In its report, the FPP has warned the government its tendency to plan overly-ambitious infrastructure projects to tight timescales is damaging to the island's construction industry, and the economy overall.
The government has been told to stop planning 'overly-ambitious' timetables for construction projects that fall through
It's recommended careful thought is given to the timing of projects in order to avoid leaving the construction industry thinly stretched.
"Jersey, as an island, inherently has limited capacity and resources.
One of the issues we've seen in the past is the government has planned to do a lot of capital projects, but then because of delays in implementation, it's ended up doing fewer projects.
That's quite difficult for the construction industry because if they start gearing up for more projects than come to pass, they'll have wasted some of the resources put into it."
A total of eight recommendations have been made by the panel:
- Fiscal spending. The economy is currently strong with little spare capacity and historically low levels of unemployment. This is not the time for significant across-the-board additional spending or tax cuts which would cause further inflationary pressures.
- Inflation. Alongside the overall picture, there are some households facing considerable constraints due to rising inflation. Some of the projected surpluses could be used to provide targeted support and offset a short-term risk to consumption.
- Funds. Looking further ahead, there are long-term risks e.g. ageing population and therefore it is sensible to increase the balances of the Stabilisation Fund and the Strategic Reserve once the Covid debt is paid off. Surpluses and receipts from Prior Year Basis liabilities would be reasonable choices to increase the Funds’ balances.
- Objectives of Funds. The Government should ensure objectives for the Funds are clear and adjust policies in line with objectives. This will be particularly relevant after the actuarial review of the Social Security Funds.

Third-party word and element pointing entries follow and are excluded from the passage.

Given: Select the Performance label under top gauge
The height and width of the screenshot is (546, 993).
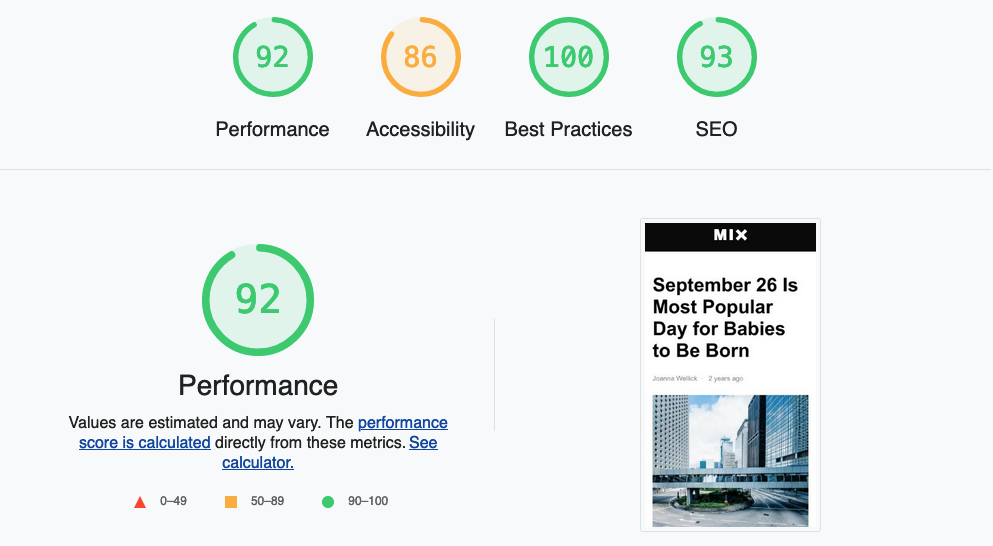Looking at the screenshot, I should (x=272, y=129).
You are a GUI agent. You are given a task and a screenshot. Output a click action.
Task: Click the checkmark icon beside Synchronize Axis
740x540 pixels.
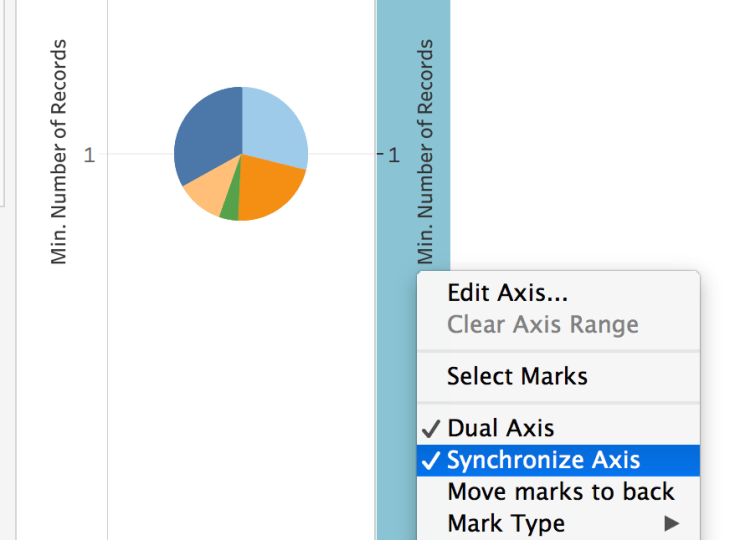tap(431, 460)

- Housing. The rising cost of housing risks becoming a drag on economic growth. This should be addressed as a priority.
- Capital programmes. It will be increasingly important to ensure projects are carefully scheduled and the historic tendency to submit overly-ambitious timetables for capital projects should be eliminated.

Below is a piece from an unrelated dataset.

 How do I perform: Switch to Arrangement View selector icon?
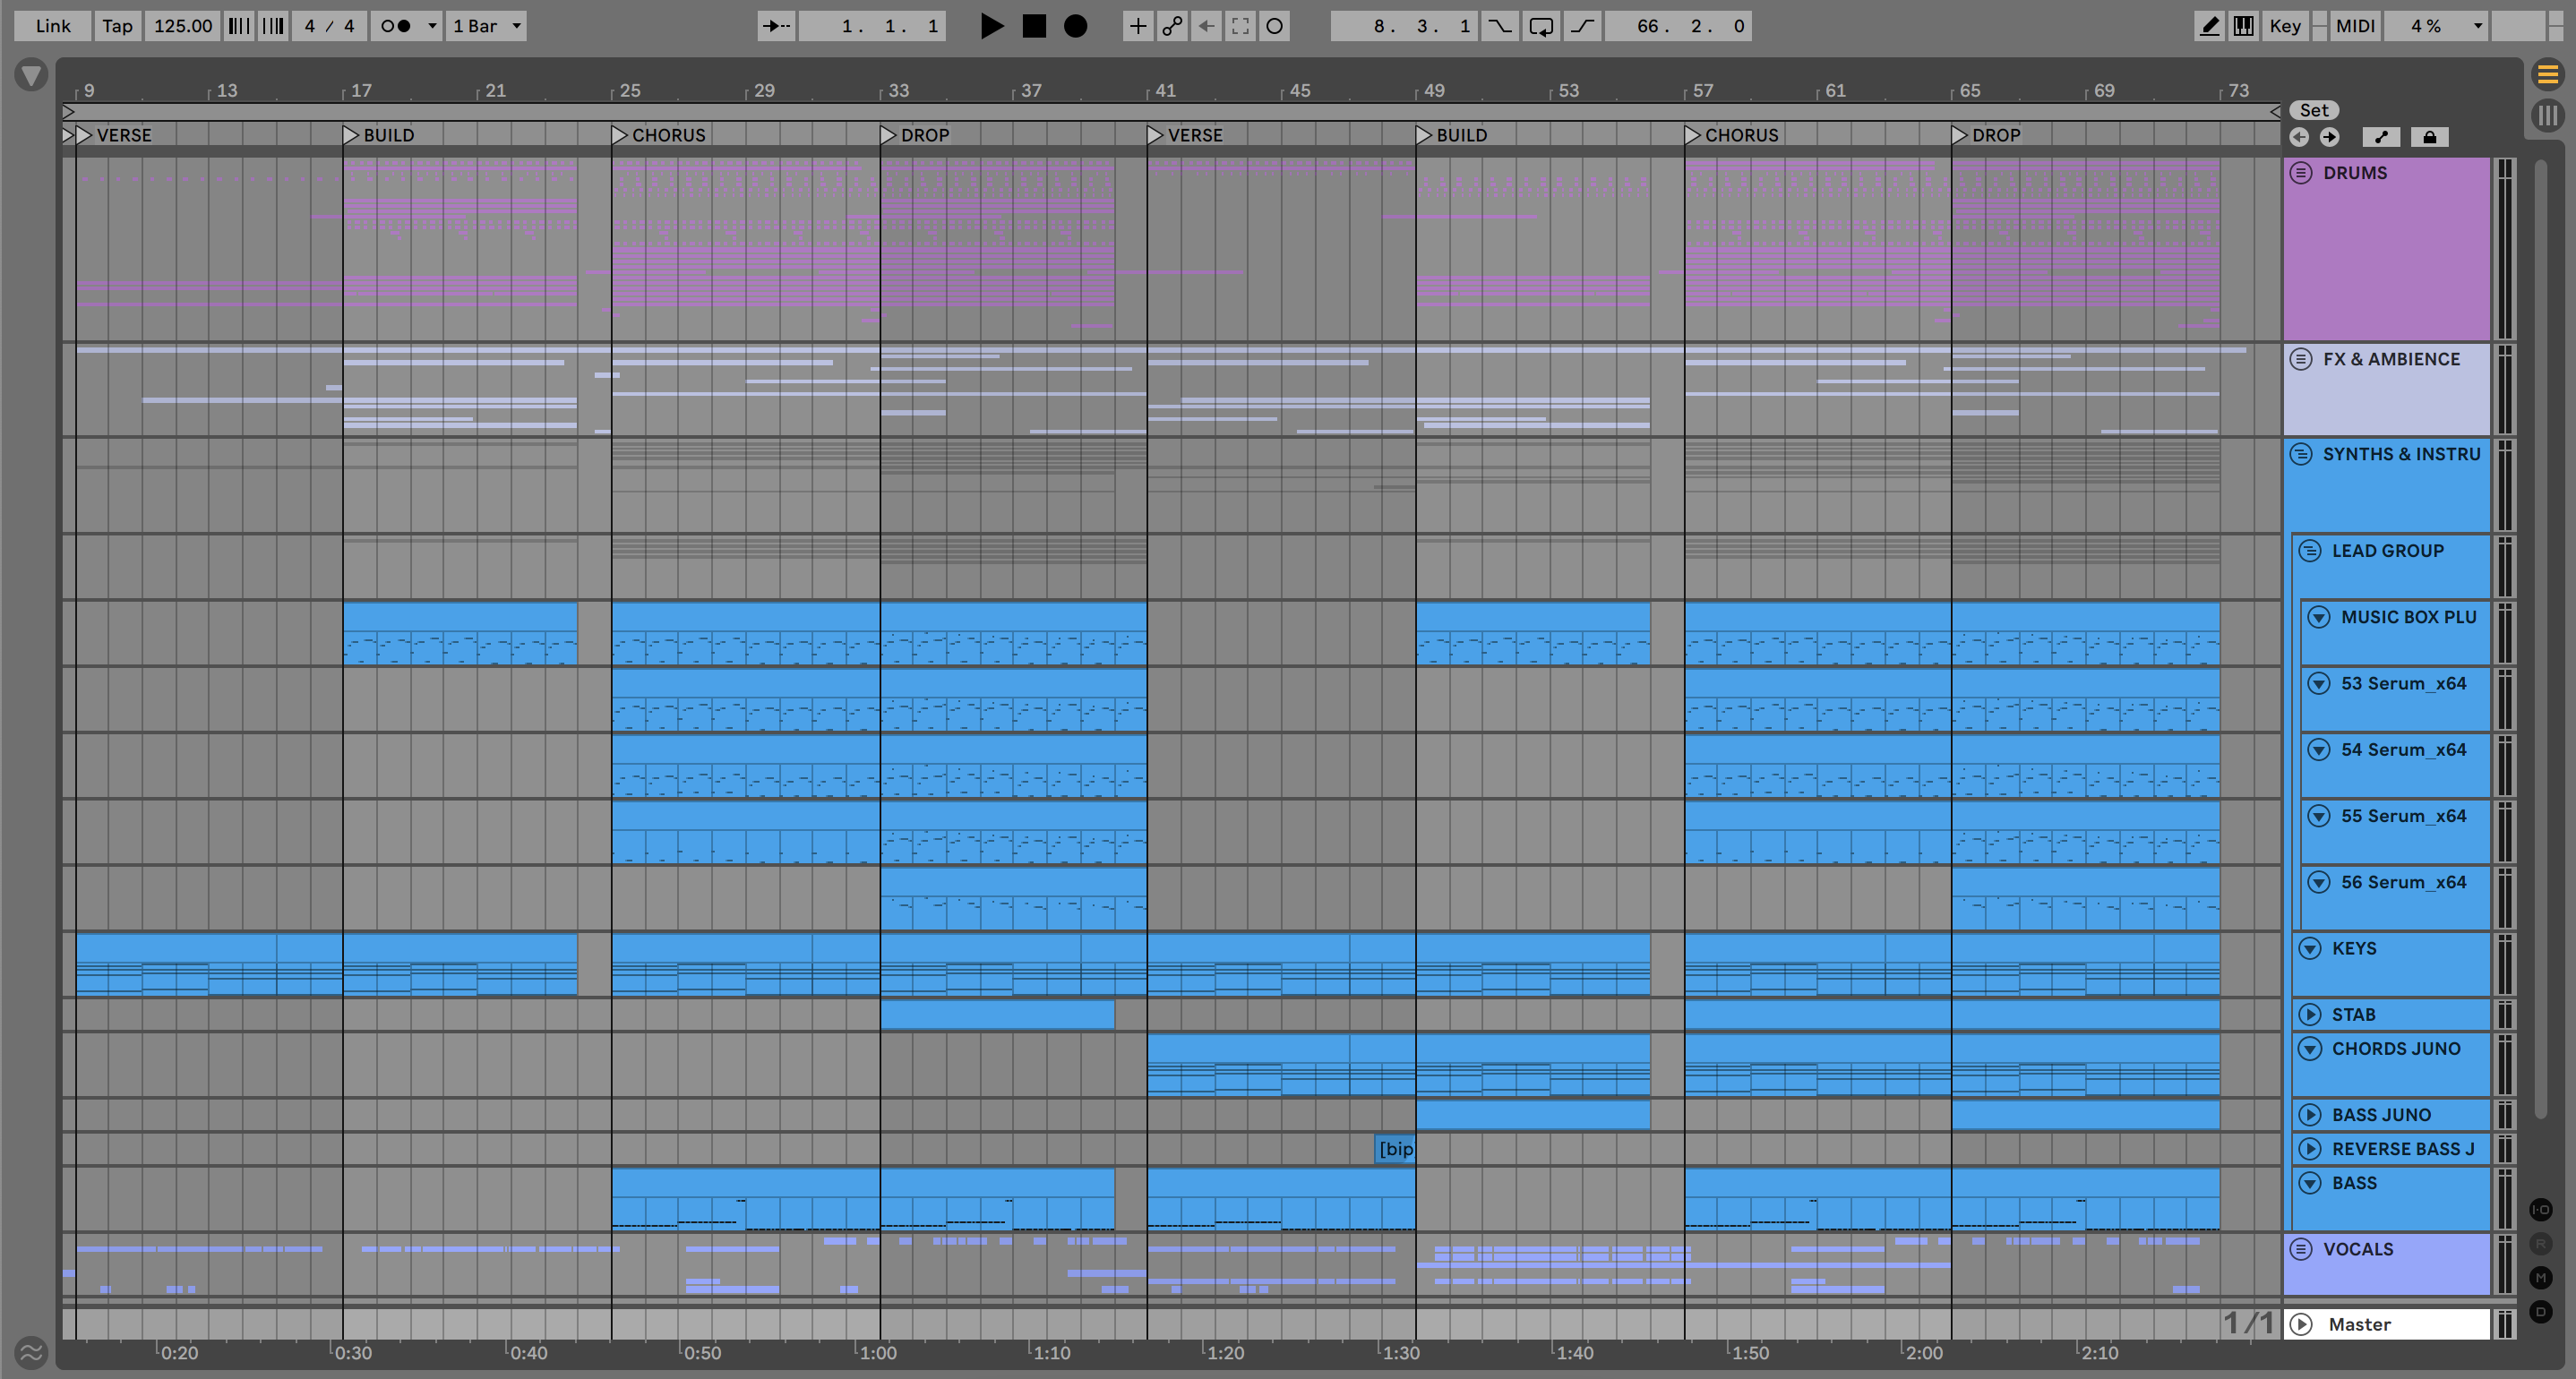pyautogui.click(x=2547, y=74)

- Rebalancing. Rebalancing measures should only be included in the Government Plan if it is clear how they will be achieved. Including speculative measures may lead to pressures in later years if they are subsequently not found.
- Net zero. The Climate Emergency Fund will not be sufficient to finance the transition to net zero which will require the careful use of both taxes and expenditure to create the right economic incentives. The government should consider the strategy for financing these challenges.

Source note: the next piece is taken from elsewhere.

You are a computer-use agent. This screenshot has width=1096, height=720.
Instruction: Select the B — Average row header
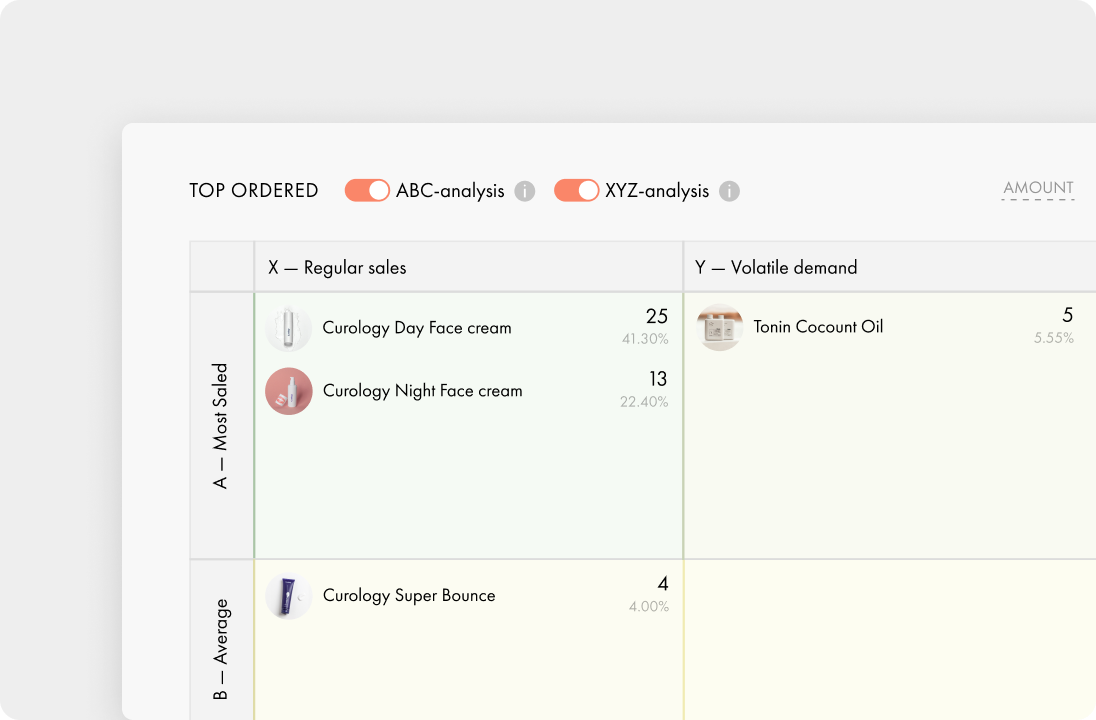pyautogui.click(x=221, y=648)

The newly-elected Treasury Minister, Deputy Ian Gorst, says the government will consider the panel's recommendations:
"I would like to thank the Fiscal Policy Panel for their most recent report and their continued work on providing Treasury, Ministers and States Members with their independent advice.
We’ll be considering their latest report carefully as the new Council of Ministers develops the next Government Plan.
One issue they highlight is the immediate inflationary pressures being experienced by many households in Jersey and we are working with the Chief Ministers and her Council of Ministers to bring a mini-budget to the Assembly in September to address this."